◆ EXTRACTED DATA
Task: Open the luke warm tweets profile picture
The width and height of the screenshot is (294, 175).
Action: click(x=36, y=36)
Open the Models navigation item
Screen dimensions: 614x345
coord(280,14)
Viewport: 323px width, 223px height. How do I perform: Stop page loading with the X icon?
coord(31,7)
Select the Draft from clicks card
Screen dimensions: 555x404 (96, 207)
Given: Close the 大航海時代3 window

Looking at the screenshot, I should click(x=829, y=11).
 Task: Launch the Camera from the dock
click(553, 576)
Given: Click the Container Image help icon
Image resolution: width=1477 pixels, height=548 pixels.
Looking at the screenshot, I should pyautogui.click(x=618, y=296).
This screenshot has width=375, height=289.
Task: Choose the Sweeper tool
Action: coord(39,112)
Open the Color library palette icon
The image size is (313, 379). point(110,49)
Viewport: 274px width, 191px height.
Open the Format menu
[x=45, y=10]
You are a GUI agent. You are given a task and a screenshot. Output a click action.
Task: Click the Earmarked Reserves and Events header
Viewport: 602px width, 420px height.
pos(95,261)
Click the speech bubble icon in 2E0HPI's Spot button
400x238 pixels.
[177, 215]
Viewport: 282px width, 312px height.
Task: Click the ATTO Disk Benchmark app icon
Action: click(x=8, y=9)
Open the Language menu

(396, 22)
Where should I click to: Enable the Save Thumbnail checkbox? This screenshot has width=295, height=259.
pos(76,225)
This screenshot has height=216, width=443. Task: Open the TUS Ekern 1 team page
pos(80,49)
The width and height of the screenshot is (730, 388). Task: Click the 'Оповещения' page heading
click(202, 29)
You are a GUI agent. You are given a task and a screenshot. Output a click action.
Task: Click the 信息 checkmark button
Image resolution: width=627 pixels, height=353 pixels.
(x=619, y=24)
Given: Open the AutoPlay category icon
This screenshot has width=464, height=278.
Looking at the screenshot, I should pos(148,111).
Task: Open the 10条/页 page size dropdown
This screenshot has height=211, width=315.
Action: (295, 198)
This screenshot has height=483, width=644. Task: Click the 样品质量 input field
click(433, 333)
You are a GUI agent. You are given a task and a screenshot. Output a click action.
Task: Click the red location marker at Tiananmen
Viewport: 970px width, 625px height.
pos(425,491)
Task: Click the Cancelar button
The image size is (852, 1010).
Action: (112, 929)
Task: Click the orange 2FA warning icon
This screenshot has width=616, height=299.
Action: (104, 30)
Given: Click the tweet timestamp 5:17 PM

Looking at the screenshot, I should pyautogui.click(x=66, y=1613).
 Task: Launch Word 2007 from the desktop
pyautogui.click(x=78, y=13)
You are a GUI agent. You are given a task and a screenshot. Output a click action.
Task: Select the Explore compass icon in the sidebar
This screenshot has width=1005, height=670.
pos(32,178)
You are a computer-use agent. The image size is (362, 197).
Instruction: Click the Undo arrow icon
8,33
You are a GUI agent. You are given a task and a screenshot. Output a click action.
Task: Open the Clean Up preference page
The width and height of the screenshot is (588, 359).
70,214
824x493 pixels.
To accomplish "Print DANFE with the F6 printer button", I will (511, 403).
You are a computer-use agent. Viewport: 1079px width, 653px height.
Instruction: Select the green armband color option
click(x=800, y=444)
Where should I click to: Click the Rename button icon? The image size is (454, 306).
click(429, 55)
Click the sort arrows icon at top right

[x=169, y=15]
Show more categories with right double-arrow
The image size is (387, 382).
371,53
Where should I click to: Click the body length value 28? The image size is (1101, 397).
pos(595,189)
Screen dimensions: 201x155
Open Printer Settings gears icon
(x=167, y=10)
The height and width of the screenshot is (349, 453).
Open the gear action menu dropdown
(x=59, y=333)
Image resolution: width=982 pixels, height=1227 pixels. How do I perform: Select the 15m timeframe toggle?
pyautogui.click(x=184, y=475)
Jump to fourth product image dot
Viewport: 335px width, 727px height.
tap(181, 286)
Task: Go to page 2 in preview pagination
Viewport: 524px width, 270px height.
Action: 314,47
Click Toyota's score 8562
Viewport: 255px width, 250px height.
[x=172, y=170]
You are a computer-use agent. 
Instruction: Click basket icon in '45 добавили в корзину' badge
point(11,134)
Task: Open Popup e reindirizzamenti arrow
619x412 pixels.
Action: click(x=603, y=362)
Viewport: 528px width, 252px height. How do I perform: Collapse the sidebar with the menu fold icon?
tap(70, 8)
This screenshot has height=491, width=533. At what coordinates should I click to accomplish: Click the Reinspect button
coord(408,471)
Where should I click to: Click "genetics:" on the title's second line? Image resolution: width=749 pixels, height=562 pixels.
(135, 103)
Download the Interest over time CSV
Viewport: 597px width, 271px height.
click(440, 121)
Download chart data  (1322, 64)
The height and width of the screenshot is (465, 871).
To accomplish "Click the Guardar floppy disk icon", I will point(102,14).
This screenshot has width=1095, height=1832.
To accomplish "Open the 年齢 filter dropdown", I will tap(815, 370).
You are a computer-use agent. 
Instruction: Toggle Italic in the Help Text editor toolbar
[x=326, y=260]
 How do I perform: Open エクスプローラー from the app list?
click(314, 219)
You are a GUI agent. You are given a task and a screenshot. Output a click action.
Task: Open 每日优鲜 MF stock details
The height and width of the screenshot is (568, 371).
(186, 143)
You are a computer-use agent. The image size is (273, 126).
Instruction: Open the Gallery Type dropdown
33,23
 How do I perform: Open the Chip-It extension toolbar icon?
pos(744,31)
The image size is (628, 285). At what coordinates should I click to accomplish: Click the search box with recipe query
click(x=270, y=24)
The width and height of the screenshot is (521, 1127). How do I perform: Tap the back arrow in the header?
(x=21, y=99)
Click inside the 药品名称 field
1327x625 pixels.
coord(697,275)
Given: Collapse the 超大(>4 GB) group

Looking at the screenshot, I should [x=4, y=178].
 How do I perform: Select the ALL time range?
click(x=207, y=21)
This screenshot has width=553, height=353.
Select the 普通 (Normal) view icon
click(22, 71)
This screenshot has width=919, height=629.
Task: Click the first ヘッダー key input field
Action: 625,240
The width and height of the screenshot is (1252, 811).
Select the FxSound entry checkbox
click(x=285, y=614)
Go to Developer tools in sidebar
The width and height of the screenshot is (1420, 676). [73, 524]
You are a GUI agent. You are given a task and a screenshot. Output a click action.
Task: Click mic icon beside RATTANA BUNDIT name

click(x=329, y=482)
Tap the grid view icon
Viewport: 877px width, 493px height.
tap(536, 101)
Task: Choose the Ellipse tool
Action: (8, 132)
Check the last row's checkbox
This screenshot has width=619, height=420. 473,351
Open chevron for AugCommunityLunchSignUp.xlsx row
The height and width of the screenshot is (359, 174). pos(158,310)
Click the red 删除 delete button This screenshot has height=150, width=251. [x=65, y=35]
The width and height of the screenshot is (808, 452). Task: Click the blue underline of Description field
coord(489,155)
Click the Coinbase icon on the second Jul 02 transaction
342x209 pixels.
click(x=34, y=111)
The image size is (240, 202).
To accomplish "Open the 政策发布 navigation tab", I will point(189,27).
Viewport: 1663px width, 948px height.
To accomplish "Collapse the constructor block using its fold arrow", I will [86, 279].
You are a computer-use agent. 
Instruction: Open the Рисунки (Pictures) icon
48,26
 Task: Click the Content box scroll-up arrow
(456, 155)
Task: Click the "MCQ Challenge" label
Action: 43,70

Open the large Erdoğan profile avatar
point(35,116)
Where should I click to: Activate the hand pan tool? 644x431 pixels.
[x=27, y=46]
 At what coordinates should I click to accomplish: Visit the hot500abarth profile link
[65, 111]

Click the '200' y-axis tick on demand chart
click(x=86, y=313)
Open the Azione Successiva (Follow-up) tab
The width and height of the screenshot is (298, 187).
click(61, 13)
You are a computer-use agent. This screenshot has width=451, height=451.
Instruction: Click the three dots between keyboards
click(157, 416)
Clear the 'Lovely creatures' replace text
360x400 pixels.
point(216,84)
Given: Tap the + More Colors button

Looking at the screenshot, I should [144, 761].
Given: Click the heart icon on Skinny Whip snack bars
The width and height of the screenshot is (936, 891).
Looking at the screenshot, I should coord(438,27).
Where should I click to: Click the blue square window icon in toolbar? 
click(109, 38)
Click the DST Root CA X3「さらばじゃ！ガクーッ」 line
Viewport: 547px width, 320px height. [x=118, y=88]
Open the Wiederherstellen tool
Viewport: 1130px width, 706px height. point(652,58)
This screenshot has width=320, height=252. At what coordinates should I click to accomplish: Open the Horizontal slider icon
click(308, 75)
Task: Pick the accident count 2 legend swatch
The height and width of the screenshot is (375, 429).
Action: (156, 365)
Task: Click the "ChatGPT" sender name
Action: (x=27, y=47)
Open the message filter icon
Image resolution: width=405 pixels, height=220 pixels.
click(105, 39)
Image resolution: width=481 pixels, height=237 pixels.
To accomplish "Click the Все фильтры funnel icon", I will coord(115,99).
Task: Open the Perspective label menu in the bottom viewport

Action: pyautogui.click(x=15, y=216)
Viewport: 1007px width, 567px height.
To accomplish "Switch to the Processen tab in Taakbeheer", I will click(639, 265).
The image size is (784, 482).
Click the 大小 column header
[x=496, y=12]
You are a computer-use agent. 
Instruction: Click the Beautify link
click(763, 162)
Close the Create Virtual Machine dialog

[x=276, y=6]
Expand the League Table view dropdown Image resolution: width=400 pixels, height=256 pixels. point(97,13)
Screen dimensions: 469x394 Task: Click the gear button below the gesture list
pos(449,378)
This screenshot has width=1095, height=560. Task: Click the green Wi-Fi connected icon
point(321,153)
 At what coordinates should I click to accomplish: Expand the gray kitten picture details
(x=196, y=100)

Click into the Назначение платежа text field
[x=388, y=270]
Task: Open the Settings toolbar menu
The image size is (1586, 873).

◆ ACTION ITEM
Reproduce, exactly as they stand in the data above, the lines from the one that holds "Task: Open the 10条/页 page size dropdown" to the one that holds "824x493 pixels.", inclusive.

◆ ANSWER SECTION
Task: Open the 10条/页 page size dropdown
This screenshot has height=211, width=315.
Action: (295, 198)
This screenshot has height=483, width=644. Task: Click the 样品质量 input field
click(433, 333)
You are a GUI agent. You are given a task and a screenshot. Output a click action.
Task: Click the red location marker at Tiananmen
Viewport: 970px width, 625px height.
pos(425,491)
Task: Click the Cancelar button
The image size is (852, 1010).
Action: (112, 929)
Task: Click the orange 2FA warning icon
This screenshot has width=616, height=299.
Action: (104, 30)
Given: Click the tweet timestamp 5:17 PM

Looking at the screenshot, I should pyautogui.click(x=66, y=1613).
 Task: Launch Word 2007 from the desktop
pyautogui.click(x=78, y=13)
You are a GUI agent. You are given a task and a screenshot. Output a click action.
Task: Select the Explore compass icon in the sidebar
This screenshot has width=1005, height=670.
pos(32,178)
You are a computer-use agent. The image size is (362, 197).
Instruction: Click the Undo arrow icon
8,33
You are a GUI agent. You are given a task and a screenshot. Output a click action.
Task: Open the Clean Up preference page
The width and height of the screenshot is (588, 359).
70,214
824x493 pixels.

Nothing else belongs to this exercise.